**Brief:**
Copy out the entries exactly, and wherever a picture appears, leave it out.

**Information given:**
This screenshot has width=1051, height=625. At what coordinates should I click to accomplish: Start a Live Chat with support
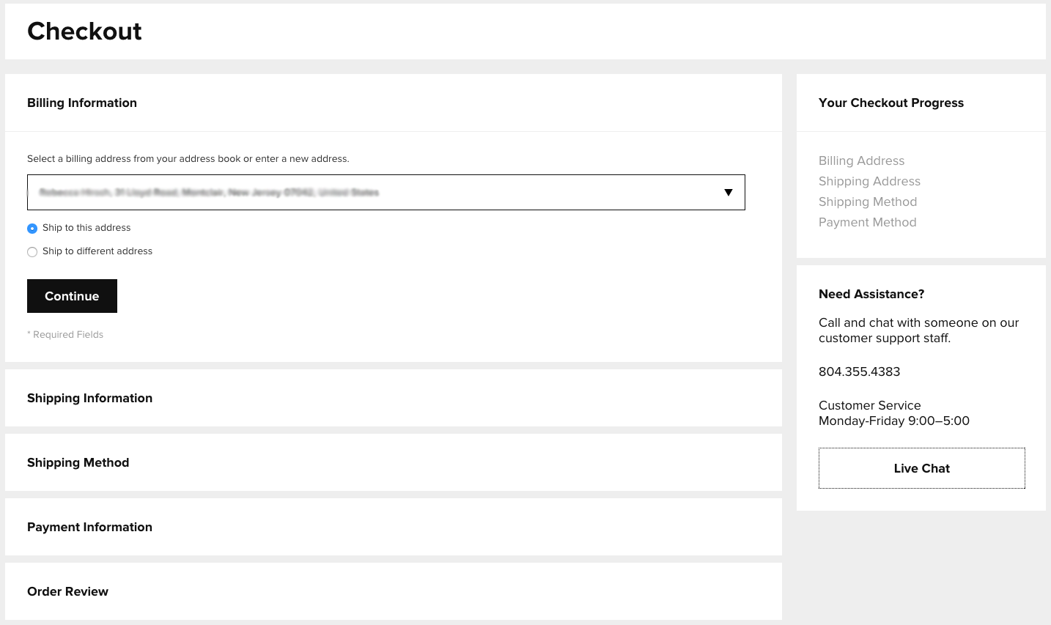921,468
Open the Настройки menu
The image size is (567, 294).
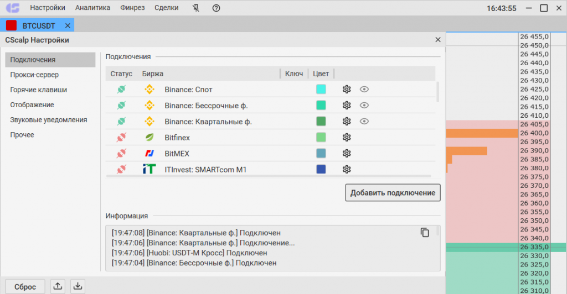(x=48, y=8)
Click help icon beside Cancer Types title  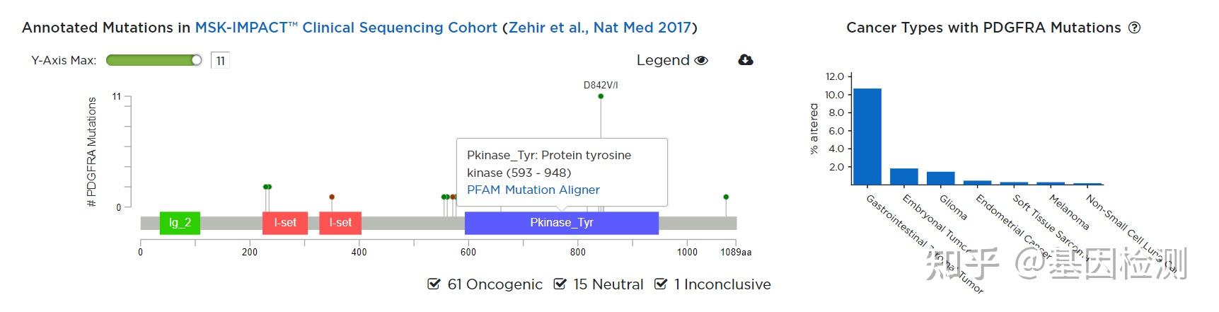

**Task response:**
This screenshot has width=1051, height=625. At what coordinates should I click to accomplish: Start a Live Chat with support
921,468
Open the Настройки menu
The image size is (567, 294).
(x=48, y=8)
Click help icon beside Cancer Types title  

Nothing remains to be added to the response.